Tasks to carry out =>
A – Reproduce the text on intersection syndrome word for word between "Symptoms of intersection" and "is being overused.", inclusive.
B – Answer these questions from the text on intersection syndrome:
(i) How far along the forearm from the wrist does swelling over the intersection area appear?
(ii) What is the lubricant that surrounds each tendon called?
(iii) Which condition must intersection syndrome be told apart from?

Passage provided =>
- Opening Delimiter -

Intersection syndrome is painful condition that effects the tendons of the wrist and forearm. Those who suffer from this condition are often those whose daily activity involves repeated movements that involve wrist action. The muscle of the hand and wrist originate further up the arm and their tendons come together to pass through small spaces created for this purpose. The issues arise when the tendon/muscle become overused and inflamed, this restricts the space for the tendons to pass through and can cause irritation.
Symptoms of intersection syndrome are dependent on severity in most cases your symptoms will be:
- Crepitus (squeaking and creaking) as the tendon causes friction during movement
- Pain that is made worse by repetitive activities
- Swelling over the intersection area (3-4cm along the forearm from the wrist)
- Pain that may spread down to the thumb or along the forearm
The main challenge with this injury is differentiating between intersection syndrome and De Quervains. They are both similar as they are injuries to the tendons and the sheath that around them although the difference comes in the positioning of pain, this is because of the specific tendon/muscle that is being overused.
Each tendon is surrounded by a lubricant called tenosynovium, this fluid like substance is responsible for assisting with the smooth gliding motion needed when doing activities. When this injury occurs the tensoynovial lining may become inflamed from constant friction against other tendons and muscles. As this process continues the tendon becomes even more swollen causing more irritation and begins to thicken. This process is what causes the space for the tendon to decrease in size causing pain when you move your wrist.

- Closing Delimiter -

Information shown =>
- Opening Delimiter -

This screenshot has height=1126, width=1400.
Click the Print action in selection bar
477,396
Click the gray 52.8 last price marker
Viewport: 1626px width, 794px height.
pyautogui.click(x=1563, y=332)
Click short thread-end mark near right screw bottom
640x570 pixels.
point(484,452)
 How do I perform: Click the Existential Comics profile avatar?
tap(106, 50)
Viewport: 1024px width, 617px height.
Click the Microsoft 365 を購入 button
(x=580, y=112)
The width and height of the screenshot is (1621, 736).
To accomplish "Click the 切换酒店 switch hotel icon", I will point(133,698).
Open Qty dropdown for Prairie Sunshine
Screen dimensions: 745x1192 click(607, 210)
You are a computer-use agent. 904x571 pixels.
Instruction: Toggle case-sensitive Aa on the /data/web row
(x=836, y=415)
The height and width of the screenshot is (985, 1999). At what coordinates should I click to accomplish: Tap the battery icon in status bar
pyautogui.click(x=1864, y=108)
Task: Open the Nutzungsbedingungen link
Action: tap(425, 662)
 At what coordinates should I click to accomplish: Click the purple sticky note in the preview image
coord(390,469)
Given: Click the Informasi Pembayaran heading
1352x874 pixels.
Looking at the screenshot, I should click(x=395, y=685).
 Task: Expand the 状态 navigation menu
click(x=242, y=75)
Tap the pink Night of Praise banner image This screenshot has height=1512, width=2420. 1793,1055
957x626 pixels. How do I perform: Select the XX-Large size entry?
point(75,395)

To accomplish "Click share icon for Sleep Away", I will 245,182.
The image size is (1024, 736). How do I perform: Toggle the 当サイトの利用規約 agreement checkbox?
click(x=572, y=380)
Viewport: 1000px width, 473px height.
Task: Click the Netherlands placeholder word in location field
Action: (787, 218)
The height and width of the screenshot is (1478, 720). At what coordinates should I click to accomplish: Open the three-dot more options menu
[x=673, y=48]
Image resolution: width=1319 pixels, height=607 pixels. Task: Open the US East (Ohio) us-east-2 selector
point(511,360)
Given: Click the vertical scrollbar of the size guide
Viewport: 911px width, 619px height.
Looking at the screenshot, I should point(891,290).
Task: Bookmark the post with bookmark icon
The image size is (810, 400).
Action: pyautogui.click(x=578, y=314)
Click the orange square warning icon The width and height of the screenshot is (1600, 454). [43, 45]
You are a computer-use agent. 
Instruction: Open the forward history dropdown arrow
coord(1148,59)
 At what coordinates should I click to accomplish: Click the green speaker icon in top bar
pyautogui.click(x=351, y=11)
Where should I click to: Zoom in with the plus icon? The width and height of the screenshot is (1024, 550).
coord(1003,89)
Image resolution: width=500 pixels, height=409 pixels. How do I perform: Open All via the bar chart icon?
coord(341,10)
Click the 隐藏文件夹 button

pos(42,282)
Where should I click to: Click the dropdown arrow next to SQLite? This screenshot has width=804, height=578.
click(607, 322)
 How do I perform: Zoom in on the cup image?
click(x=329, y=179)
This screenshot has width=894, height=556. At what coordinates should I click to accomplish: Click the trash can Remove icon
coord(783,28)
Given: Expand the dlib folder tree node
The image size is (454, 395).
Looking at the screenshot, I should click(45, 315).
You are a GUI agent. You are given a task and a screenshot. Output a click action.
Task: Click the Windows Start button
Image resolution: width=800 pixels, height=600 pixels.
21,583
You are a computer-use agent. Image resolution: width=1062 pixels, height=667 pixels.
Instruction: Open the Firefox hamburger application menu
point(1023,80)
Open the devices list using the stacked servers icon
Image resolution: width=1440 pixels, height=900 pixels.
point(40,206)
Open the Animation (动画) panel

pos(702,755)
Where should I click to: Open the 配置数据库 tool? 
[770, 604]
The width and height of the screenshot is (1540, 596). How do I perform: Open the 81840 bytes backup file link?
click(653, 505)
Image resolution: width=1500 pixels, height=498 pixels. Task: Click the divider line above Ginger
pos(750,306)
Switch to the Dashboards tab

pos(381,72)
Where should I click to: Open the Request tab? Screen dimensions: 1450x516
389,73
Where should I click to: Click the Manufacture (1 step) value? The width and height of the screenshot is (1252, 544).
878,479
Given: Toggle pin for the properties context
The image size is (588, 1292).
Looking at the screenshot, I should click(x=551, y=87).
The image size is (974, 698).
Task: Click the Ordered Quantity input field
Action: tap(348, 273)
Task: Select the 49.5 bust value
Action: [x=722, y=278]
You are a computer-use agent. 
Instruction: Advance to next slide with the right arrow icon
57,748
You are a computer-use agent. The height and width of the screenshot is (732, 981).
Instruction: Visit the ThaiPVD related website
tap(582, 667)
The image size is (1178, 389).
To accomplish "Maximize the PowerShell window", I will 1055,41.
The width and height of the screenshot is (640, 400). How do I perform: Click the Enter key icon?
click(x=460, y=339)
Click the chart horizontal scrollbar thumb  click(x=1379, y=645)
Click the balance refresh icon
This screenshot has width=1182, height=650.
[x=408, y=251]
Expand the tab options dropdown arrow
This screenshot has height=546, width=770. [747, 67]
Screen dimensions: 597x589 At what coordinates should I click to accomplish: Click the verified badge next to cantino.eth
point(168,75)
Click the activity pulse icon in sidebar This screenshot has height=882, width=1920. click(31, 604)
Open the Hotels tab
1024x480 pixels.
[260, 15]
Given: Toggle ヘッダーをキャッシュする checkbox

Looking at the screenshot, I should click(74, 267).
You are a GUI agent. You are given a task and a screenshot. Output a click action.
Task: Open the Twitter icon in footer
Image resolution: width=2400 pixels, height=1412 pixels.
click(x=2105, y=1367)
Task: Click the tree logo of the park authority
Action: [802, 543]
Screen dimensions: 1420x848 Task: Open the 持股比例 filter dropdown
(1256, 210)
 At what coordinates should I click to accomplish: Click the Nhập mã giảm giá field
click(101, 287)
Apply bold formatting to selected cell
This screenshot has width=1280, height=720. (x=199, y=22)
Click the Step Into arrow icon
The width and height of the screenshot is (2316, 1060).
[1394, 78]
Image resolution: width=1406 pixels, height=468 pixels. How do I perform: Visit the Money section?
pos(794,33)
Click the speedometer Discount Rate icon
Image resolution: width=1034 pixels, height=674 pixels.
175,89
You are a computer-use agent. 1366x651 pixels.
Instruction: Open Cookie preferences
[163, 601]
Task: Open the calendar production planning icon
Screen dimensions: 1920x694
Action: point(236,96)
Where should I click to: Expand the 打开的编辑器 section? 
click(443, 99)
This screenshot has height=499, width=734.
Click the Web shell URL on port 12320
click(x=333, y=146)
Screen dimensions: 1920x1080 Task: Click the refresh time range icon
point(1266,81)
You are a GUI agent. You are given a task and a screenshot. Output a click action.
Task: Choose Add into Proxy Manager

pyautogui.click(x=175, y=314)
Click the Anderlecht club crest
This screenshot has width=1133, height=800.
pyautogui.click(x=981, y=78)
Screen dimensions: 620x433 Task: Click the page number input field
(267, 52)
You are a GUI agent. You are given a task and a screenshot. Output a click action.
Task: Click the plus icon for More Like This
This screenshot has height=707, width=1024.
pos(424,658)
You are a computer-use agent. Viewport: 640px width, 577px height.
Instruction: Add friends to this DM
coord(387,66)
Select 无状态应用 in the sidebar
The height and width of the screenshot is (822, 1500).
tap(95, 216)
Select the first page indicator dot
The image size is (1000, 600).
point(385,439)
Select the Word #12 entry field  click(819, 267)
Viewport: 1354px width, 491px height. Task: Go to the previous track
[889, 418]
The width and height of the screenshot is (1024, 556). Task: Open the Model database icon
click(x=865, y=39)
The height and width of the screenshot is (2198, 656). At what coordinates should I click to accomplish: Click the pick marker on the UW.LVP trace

- Closing Delimiter -

Expected outputs =>
A –
Symptoms of intersection syndrome are dependent on severity in most cases your symptoms will be:
- Crepitus (squeaking and creaking) as the tendon causes friction during movement
- Pain that is made worse by repetitive activities
- Swelling over the intersection area (3-4cm along the forearm from the wrist)
- Pain that may spread down to the thumb or along the forearm
The main challenge with this injury is differentiating between intersection syndrome and De Quervains. They are both similar as they are injuries to the tendons and the sheath that around them although the difference comes in the positioning of pain, this is because of the specific tendon/muscle that is being overused.

B –
(i) 3-4cm
(ii) Tenosynovium
(iii) De Quervains